I just wrote this all out in an email to my mom, so I thought I'd cut and paste it here.

the basic pesto recipe from The Moosewood Cookbook
3 cups packed fresh basil leaves
3 to 4 large cloves of garlic
1/3 cup walnuts or pine nuts
1/3 cup olive oil
1/3 cup parmesan
Blend it all up in the food processor and toss desired amount with hot pasta. As a variation, you could use part spinach and part basil. I like to add fresh parsley when I've got it. I've also varied the nuts. Sometimes I use 1/3 to 1/2 cup of tahini instead of the nuts.

For parsley pesto, do the same thing. Substitute parsley for the basil and almonds for the nuts. Add one can of anchovies and some crushed red pepper to taste.

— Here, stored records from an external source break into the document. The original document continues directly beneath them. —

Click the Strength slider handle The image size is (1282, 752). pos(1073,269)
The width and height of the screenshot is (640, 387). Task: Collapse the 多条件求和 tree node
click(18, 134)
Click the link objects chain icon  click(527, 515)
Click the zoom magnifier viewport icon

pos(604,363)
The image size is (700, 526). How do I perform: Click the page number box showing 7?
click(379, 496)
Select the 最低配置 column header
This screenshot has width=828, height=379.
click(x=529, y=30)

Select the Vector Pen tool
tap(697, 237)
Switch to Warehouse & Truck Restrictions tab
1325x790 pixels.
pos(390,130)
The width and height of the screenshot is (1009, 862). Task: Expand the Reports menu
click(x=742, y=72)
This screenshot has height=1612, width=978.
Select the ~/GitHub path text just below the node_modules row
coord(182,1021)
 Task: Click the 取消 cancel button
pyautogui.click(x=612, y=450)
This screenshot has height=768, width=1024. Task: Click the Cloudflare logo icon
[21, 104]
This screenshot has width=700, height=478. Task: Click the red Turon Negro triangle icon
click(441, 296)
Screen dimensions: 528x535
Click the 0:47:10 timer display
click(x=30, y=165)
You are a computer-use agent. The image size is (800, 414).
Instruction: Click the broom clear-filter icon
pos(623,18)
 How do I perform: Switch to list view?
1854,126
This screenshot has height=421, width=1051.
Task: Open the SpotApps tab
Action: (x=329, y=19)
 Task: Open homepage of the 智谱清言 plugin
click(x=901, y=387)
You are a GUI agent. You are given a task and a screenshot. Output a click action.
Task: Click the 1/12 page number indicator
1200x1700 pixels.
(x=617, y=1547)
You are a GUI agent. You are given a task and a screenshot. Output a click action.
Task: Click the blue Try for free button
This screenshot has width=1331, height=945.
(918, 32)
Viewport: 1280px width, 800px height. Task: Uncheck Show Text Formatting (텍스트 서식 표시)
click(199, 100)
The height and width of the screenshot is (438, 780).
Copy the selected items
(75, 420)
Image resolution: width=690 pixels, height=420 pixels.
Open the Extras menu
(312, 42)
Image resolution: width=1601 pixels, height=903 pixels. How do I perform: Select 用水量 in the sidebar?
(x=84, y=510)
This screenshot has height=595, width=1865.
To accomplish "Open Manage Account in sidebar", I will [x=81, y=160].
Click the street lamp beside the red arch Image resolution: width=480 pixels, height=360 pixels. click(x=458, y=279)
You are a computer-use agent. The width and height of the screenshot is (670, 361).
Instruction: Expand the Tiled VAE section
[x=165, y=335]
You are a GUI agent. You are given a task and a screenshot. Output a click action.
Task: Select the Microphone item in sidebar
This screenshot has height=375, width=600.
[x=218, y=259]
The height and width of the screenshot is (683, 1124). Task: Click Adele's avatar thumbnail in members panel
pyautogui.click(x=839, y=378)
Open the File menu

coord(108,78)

For cilantro pesto, do the same thing. Substitute cilantro for the basil. Substitute almonds or tahini for the nuts. Add the juice of one lime and some crushed red pepper to taste. Use less olive oil, maybe 1/4 cup.

Now that I've made a lot of pesto, I make it a little different every time- mainly varying the type of nut or nut butter, depending on what is in the house at the time. I also add 2 tbsp of flax seed (not ground) to every pesto mix now, as nutritional fortification. When I eat it, I like to add a little vinegar to my own portion.

I like the cilantro and parsley pestos the best and it's easier to find those herbs (fresh and in large quantities) in the store when the basil is out of season.


----------